Metal Culvert Response to Earth Loading: Performance of Two-Dimensional Analysis

Abstract

The results of finite-element analyses conducted before and after testing of a 9.5-m span low-profile metal arch culvert are presented here. A two-dimensional procedure that models the elastic-plastic response of both structure and soil during backfilling has been used. A plasticity-based procedure to provide an upper bound for the effect of soil compaction on metal culvert response during side filling is introduced and used in the analysis of field response. The procedure involves application of passive earth pressures after layer placement to simulate the highest values of residual horizontal earth pressure. The pretest and posttest analyses are compared with measurements of field response previously published by Webb et al. Predictions for culvert deformation and bending moments generated during backfilling were excellent. The new procedure to include the effects of compaction during construction was effective in capturing culvert peaking during placement of the side fill and increases in bending moment.
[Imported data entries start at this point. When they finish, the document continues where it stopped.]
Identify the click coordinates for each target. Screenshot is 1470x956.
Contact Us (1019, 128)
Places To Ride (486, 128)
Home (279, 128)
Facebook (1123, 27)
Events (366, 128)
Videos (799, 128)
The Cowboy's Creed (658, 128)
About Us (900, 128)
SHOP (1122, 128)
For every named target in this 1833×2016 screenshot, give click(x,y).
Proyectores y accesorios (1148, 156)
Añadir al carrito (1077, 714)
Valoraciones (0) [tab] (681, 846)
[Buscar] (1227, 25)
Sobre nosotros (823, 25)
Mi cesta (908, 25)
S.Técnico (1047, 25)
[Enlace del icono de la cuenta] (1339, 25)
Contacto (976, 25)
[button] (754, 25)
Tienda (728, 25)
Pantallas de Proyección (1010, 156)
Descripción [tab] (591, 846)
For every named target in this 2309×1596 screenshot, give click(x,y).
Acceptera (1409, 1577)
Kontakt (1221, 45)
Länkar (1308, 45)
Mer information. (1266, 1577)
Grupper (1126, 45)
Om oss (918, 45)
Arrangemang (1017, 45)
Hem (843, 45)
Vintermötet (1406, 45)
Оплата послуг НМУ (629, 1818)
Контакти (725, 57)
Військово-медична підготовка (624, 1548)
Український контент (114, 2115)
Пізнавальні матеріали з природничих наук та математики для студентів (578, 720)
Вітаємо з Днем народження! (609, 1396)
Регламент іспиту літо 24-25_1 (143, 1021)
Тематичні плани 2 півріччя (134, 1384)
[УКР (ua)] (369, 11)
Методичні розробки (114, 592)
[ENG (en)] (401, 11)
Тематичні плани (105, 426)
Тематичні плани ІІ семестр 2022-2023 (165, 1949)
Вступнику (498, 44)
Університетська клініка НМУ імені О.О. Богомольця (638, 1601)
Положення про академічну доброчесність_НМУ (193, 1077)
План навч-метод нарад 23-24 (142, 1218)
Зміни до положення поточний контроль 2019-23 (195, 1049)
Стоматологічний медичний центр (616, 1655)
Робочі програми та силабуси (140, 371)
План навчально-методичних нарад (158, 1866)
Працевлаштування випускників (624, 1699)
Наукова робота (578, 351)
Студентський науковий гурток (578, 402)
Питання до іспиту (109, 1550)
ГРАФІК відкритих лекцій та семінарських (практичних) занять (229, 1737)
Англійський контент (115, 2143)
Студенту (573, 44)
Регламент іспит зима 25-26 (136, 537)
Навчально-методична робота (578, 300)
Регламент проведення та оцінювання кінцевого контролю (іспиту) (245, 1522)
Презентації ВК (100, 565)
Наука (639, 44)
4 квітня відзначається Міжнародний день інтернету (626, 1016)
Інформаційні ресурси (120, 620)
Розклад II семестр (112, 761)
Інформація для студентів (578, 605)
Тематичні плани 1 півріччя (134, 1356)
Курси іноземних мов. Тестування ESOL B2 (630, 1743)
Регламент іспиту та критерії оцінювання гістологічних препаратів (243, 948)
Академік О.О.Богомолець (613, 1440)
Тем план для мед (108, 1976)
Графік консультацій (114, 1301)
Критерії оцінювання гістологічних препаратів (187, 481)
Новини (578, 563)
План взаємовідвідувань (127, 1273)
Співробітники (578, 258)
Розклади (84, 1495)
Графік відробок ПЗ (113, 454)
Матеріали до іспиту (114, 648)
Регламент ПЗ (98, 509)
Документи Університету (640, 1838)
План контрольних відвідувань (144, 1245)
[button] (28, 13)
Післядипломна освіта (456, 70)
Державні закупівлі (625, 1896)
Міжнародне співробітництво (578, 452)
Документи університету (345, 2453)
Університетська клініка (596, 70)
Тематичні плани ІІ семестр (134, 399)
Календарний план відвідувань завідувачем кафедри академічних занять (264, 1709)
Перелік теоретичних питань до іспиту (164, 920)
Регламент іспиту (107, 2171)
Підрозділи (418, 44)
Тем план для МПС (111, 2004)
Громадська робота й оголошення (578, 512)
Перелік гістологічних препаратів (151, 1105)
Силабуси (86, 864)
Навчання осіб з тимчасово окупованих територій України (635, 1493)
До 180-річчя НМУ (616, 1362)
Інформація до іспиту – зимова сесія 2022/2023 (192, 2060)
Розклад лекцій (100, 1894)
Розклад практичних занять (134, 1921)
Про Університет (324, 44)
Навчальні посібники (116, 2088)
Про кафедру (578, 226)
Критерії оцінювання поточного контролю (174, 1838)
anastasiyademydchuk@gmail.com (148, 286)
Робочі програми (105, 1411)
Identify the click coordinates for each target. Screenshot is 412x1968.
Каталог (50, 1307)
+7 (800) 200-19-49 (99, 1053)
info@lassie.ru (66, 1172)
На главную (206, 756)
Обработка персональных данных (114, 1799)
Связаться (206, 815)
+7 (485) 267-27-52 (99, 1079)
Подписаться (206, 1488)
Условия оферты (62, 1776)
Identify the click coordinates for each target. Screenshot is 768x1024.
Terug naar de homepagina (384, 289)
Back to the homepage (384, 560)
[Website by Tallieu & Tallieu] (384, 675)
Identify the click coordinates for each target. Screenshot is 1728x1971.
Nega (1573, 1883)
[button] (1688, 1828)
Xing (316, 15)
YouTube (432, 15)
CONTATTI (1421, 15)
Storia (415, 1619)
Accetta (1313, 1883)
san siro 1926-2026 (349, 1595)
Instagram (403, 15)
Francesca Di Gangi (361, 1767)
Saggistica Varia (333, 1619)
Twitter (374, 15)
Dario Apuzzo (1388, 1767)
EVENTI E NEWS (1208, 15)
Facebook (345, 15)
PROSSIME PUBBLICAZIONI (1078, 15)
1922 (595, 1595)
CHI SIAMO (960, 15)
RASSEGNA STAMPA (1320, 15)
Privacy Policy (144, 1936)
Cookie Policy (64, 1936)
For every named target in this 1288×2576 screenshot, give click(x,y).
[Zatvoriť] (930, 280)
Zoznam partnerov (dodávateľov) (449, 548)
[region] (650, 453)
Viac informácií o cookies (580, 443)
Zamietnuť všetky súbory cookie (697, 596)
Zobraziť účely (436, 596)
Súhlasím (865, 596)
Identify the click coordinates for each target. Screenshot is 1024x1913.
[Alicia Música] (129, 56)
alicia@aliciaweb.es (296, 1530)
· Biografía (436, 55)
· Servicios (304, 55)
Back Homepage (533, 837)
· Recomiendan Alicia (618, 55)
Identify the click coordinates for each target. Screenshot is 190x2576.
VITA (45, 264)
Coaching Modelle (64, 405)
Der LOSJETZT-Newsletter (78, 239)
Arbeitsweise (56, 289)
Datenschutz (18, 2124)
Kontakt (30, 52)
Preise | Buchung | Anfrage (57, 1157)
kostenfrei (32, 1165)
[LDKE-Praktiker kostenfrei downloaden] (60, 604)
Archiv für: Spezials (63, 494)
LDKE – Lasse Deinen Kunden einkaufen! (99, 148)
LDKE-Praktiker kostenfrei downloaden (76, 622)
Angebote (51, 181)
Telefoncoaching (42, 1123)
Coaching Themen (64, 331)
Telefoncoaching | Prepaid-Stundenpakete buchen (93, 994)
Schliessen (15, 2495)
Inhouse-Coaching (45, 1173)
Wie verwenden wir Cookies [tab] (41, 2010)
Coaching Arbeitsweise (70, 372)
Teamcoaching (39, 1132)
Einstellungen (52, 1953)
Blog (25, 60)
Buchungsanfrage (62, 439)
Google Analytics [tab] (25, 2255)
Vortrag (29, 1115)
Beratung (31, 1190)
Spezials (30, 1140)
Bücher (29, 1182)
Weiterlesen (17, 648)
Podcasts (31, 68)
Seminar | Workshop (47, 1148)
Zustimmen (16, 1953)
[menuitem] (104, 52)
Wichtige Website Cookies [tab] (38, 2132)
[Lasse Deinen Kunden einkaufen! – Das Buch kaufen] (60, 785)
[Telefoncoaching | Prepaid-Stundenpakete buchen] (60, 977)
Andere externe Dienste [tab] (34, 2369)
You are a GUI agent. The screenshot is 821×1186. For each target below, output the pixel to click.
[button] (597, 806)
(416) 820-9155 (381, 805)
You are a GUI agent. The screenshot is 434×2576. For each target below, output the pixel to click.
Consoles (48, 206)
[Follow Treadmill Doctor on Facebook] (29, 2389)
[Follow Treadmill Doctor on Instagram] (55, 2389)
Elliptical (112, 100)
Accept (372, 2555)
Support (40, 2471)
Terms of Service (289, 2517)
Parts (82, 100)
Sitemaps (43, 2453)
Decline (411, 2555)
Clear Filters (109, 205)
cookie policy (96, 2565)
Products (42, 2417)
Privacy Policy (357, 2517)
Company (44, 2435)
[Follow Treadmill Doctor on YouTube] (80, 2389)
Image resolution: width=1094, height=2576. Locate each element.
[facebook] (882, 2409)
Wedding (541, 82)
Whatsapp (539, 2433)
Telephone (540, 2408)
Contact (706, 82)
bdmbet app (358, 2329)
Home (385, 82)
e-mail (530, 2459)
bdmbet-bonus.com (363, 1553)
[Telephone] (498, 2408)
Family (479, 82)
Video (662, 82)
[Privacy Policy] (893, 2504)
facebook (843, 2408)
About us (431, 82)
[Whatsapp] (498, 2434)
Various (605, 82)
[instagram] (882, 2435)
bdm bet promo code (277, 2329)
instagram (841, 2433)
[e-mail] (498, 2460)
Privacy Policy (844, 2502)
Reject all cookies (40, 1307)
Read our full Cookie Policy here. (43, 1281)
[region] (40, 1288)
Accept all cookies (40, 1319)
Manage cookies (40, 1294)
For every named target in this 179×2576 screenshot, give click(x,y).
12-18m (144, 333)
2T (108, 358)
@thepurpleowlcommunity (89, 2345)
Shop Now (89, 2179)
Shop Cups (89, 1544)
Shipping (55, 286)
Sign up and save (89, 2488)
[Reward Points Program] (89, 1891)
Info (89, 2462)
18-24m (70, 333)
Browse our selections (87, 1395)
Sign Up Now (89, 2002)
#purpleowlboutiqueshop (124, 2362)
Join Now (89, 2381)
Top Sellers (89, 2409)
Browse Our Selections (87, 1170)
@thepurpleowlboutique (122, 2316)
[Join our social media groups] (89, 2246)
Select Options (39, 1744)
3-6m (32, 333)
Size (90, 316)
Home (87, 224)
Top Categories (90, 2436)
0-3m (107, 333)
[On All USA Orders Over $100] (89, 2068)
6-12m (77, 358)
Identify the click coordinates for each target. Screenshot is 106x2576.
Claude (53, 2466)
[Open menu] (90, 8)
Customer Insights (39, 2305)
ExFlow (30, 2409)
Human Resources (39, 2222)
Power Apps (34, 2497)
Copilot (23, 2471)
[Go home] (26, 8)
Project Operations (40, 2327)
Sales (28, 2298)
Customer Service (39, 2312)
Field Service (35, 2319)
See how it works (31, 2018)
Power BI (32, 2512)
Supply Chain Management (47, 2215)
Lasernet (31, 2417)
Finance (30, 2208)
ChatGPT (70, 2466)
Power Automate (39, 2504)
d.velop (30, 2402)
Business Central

Both pre- and posttest predictions for deformation and moment successfully captured the culvert response during burial and the effect of backfill soil density. The posttest predictions include consideration of the top-loading applied during placement of the side fill. The predictions of deflection follow measured values during application and subsequent removal of those temporary surcharge loads. Estimates of soil stresses acting normal to the external surface of the culvert were shown to be close to those measured in the field. The analysis indicates that shear strength is fully mobilized in wedge-shaped zones of the backfill adjacent to the culvert. Those zones diminish in size once backfill is placed over the crown. The residual horizontal earth pressures that are modeled during compaction act to reduce the size of the plastic zones.